Robert Stevens initially told police he and his brother had been visiting Burns-Wong-Tung at her home when they learned about the sexually inappropriate behaviour claim.
“Jimel came up with a plan to have the guy be brought to us so that Jimel can ask him about what he said, and we were going to give him a hiding,” he said, according to the document. “I remember hearing Jimel talking to Tago about it.”
Once they arrived at the Weymouth cul-de-sac, he said, Burns-Wong-Tung approached the SUV and “started stabbing him with a kitchen knife”.
“Tago was telling her that was enough and for her to come back to the car. But then she took it too far,” his statement read. ‘I remember the passenger from the truck was also saying that was enough. The guy was bleeding a lot. There was heaps of blood. There was enough blood for someone to lose their life.”
Ford Stevens’ statement had many similar details.
“I saw Jimel punching him and then I saw blood - it was quite a bit,” his statement said. “I don’t know exactly where it came from on his body cos I was in the car.
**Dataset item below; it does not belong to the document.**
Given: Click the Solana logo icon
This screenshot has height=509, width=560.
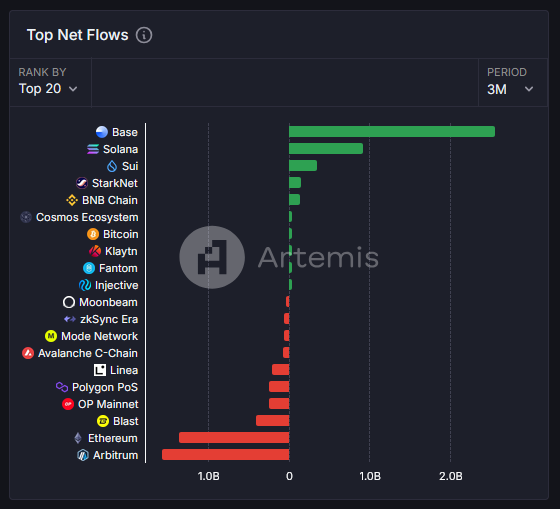Looking at the screenshot, I should point(93,149).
“I saw Jimel holding a knife. I don’t remember which hand it was in but that was the hand she was punching the boy with ... I heard screaming from the boy. I was trying to tell Jimel to stop.”
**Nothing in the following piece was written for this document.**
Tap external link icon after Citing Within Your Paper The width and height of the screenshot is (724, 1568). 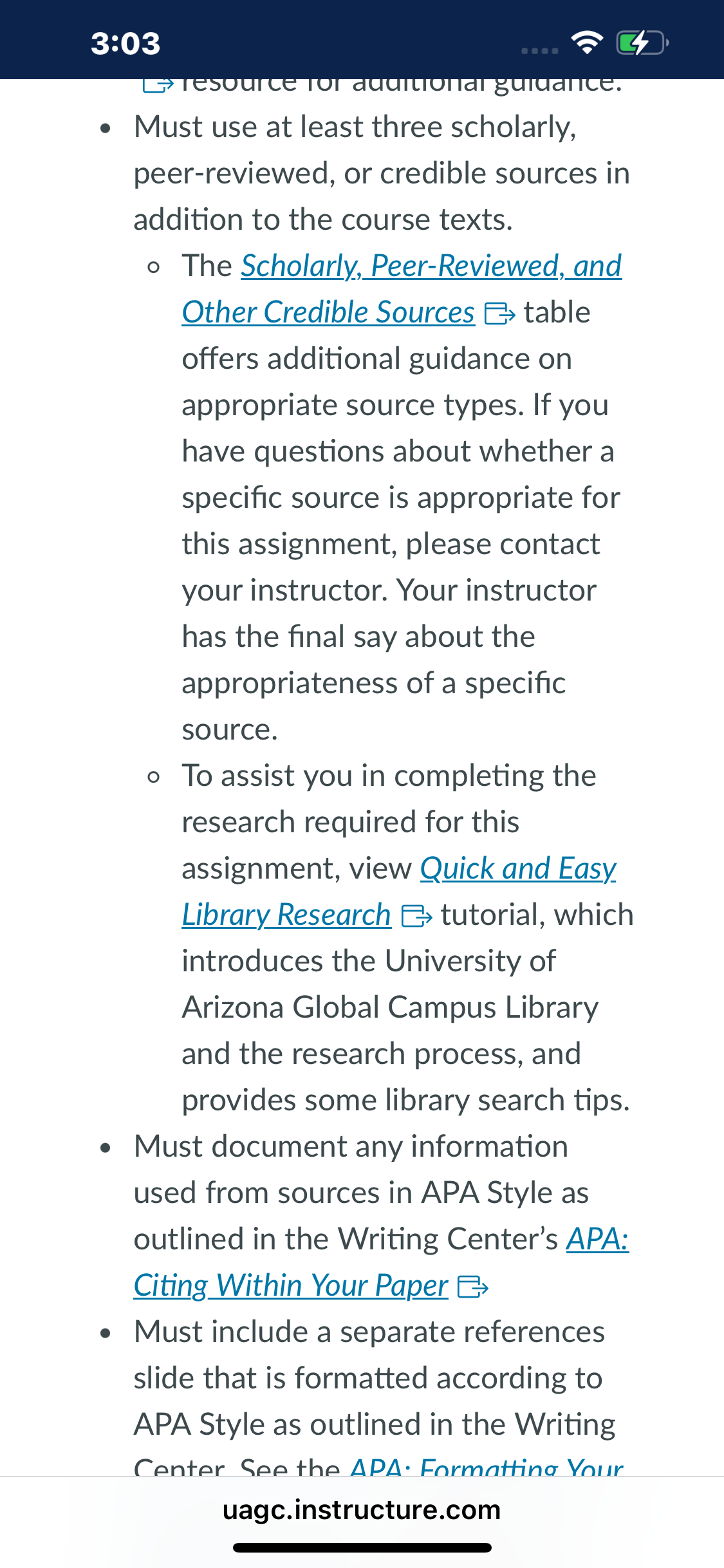[x=473, y=1287]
Defence lawyers Mansfield and Dale Dufty, who represented Tago, both argued that the brothers showed such contempt for the justice system while in the witness box that none of their statements - in the courtroom or to police - could be trusted. Mansfield also criticised police for typing out the statements rather than recording them or taking handwritten notes that could be reviewed.
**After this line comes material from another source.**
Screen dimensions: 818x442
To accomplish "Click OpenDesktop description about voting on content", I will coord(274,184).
It took jurors just over 12 hours of deliberations over three days to reach the verdicts.
Police vans and uniformed officers remained outside the courthouse for some time afterwards but left after the crowd dispersed with no incidents.
The defendant’s father, Willy Wong-Tung, known as King Willy Dog, died in 2017. He and other family members were senior members and leaders of the Mongrel Mob.
Craig Kapitan is an Auckland-based journalist covering courts and justice. He joined the Herald in 2021 and has reported on courts since 2002 in three newsrooms in the US and New Zealand.